These 6 steps can increase the emotional intimacy in your relationship.

Bernatets Photo/Shutterstock
Source: Bernatets Photo/Shutterstock

When people think of intimacy, the first thing that comes to mind is often sex. While sex can be a gratifying physical aspect of a relationship, most people also crave a different form of intimacy with their partners that can be difficult to articulate, let alone intentionally create and build within the relationship. This type of intimacy is about emotional closeness and bonding. The feeling of being emotionally intimate with someone occurs when you believe that a person deeply knows, understands, and accepts you for being who you really are. It’s a significant contributor to what creates the warm, fuzzy feeling we call love.

As much as we crave emotional intimacy, most people are never taught how to intentionally build it into their relationships. If you didn't learn it from your family while growing up, you likely fumble your way through relationship after relationship, often wondering where you are going wrong. An emotionally intimate relationship is something that two people are responsible for creating together. It requires that both people offer a safe space for the other, so that each feels comfortable being vulnerable enough to show who they really are.

Below are some specific steps you can take to help build a safe space for your partner while also learning to be more vulnerable.

How to build a safe space for your partner:

1. Be respectful and trustworthy. While respect and trust are not exactly the same thing, they are intricately linked, and without either of these, it is impossible to create a safe space. Respect demonstrates that you care about how the other person feels, and that you view them from your perspective with regard and value. You show that you respect someone by how you treat them. If you are ever in doubt about what is respectful behavior, start with asking yourself how you would like to be treated in the same situation. If the situation is hard to relate to, try asking your partner directly how they would like to be treated. Treating someone with respect is required if you want them to trust you.

2. Be supportive. Life is full of lots of ups and downs; one of the things that makes this bearable is having the support of people who love us. Being supportive doesn’t mean solving the other person’s problems, but rather letting them know that you are on their side and have their best interest at heart. It means letting them know you care about what they are going through. Often, offering to solve the problem can backfire, because the other person can feel criticized or think you are telling them that they aren't handling a situation correctly. Most of the time, just listening and helping to validate their experience is all that is needed to show your support. Remember, people crave to be heard and understood.

3. Be curious. Getting to know your partner sounds like an obvious part of being in a relationship, but people who have difficulty with emotional intimacy often keep their distance by not asking many questions. Creating a safe space, however, requires that you show your partner that you care about knowing who they really are. This "getting to know you" process doesn’t just happen on the first few dates. It’s normal to think that once you’ve been with someone a while you know who they are, but once you stop asking questions and being curious about your partner, you start to make assumptions and are in the danger zone of taking them for granted. While you don’t need to fire off 20 questions every time you see them, it is important to demonstrate that you are thinking about who they are as a person in their time when they aren’t with you. Ask their opinion, ask how they feel, ask about what they want most in life, ask about their job, their childhood, etc., their relationship with their parents, their friends, their past relationships with others. If you don’t care about these things, then chances are, you don’t genuinely care about them.
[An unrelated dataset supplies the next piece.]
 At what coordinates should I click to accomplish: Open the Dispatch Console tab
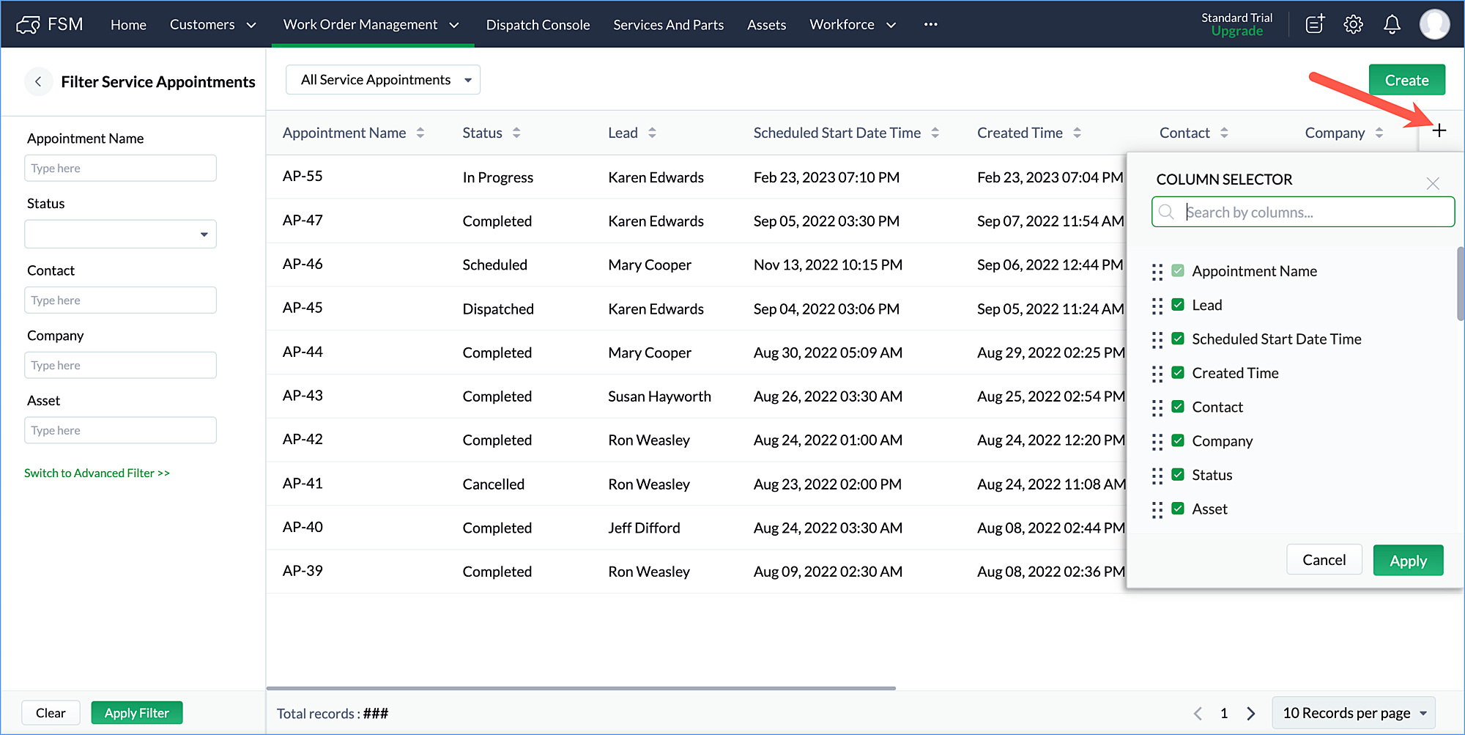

Creating a safe space is only half of the work. The other half, which involves being vulnerable, is often the more difficult part for most people. Being vulnerable feels like you are exposing yourself, and it’s what opens you up most to the possibility of being hurt, but it is also what allows someone to get to know the real you and develop that sense of closeness.

How to be more vulnerable:

1. Accept yourself. The idea of accepting yourself might sound like a tall order, but the reality is if you don’t like who you are, you certainly aren’t going to want to show those parts of you to someone else, especially someone you are afraid might reject you. You will put up barriers and engage in self-sabotaging behaviors that will prevent you from having the close emotional bond you are seeking. Learning to accept yourself starts with learning to be more self-compassionate. I highly recommend the book Self-Compassion by Kristin Neff as a way to train yourself into a more self-loving mindset. A chapter a week will alter your view on yourself in a few short months. (To learn how to silence your inner critic, click here. For a simple 30-day exercise that trains your attention to focus on your positive qualities, click here.)
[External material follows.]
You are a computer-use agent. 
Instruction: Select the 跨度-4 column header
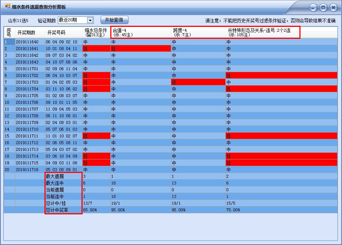coord(198,32)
2. Express yourself. Expressing yourself means telling people what you really think and feel. When you open up, it can be anxiety provoking, because you feel vulnerable to your partner’s criticism and/or judgement. But when you aren’t authentic about your emotions in a relationship, you can create an awkward distance that can push someone else away. The best way to get better at this is to practice in non-threatening situations and with people you are less close to. Start by saying the words “I feel____” out loud, while looking at yourself in the mirror. Don’t justify the feeling by saying why you feel a certain way — that usually involves blaming a situation or someone else. Just own the emotion without explaining it. It’s harder than it sounds. Then practice telling the people you encounter throughout the day how you feel. When the person taking your coffee order asks, “How are you?” instead of saying “fine,” as we are all conditioned to do, tell them how you really feel. I feel pretty good today, or I feel annoyed at the traffic. Work the words “I feel” into as many conversations as you can during the day. After a week or two, try it out with your partner. Sharing your emotions, without making someone else responsible for how you feel, is the foundational basis of creating an emotional connection.
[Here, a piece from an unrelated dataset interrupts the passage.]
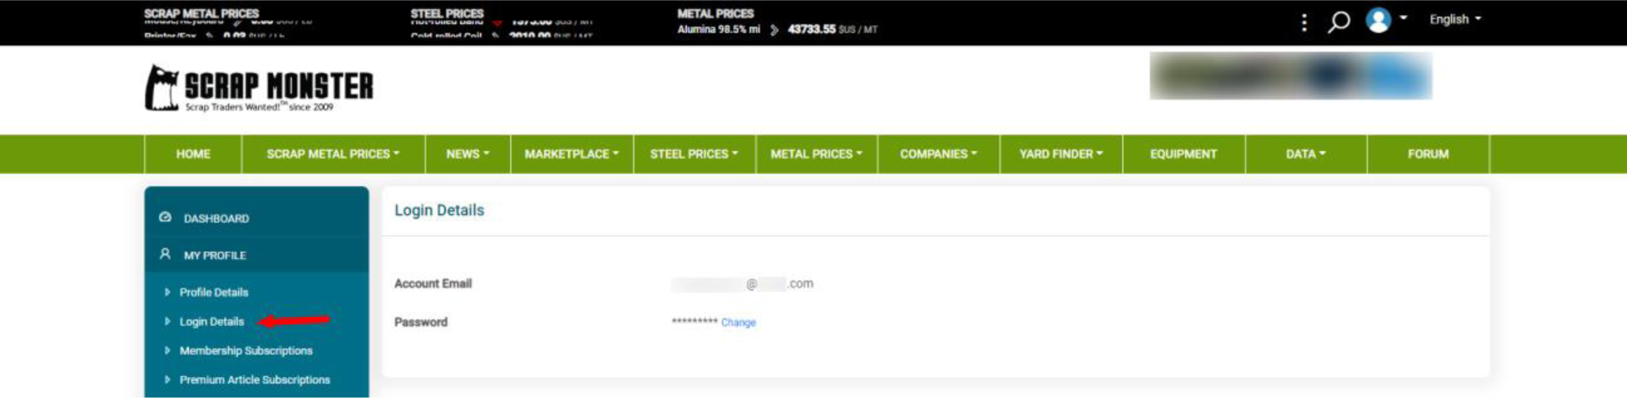Open Membership Subscriptions in sidebar
Screen dimensions: 1627x398
pyautogui.click(x=246, y=350)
3. Trust yourself. Learning to be more vulnerable doesn’t have to be scary if you trust yourself to take care of you. Trust yourself to listen to your inner voice, which is always there, giving you feedback about whether a particular situation is in your best interest and telling you when something doesn’t feel right. Trust yourself not to hide your feelings, trust yourself to make sure your needs are met, and trust yourself to know that you won’t lose your sense of self-identity just because you are creating a close bond with someone else. Trust yourself to know that if the relationship doesn’t end up working for some reason, you will be able to leave and still be a wholly functioning individual. When you trust yourself, being vulnerable isn’t scary — it is liberating. If finding this kind of trust in yourself seems very difficult on your own, you may wish to work with a professional who can help you learn how to do this.

Finding a great relationship isn’t about swiping right or left until you stumble upon it. Building an emotionally intimate relationship is a process that takes time and work, but it is one of the most rewarding aspects of life and well worth the effort.

More from Jennice Vilhauer Ph.D.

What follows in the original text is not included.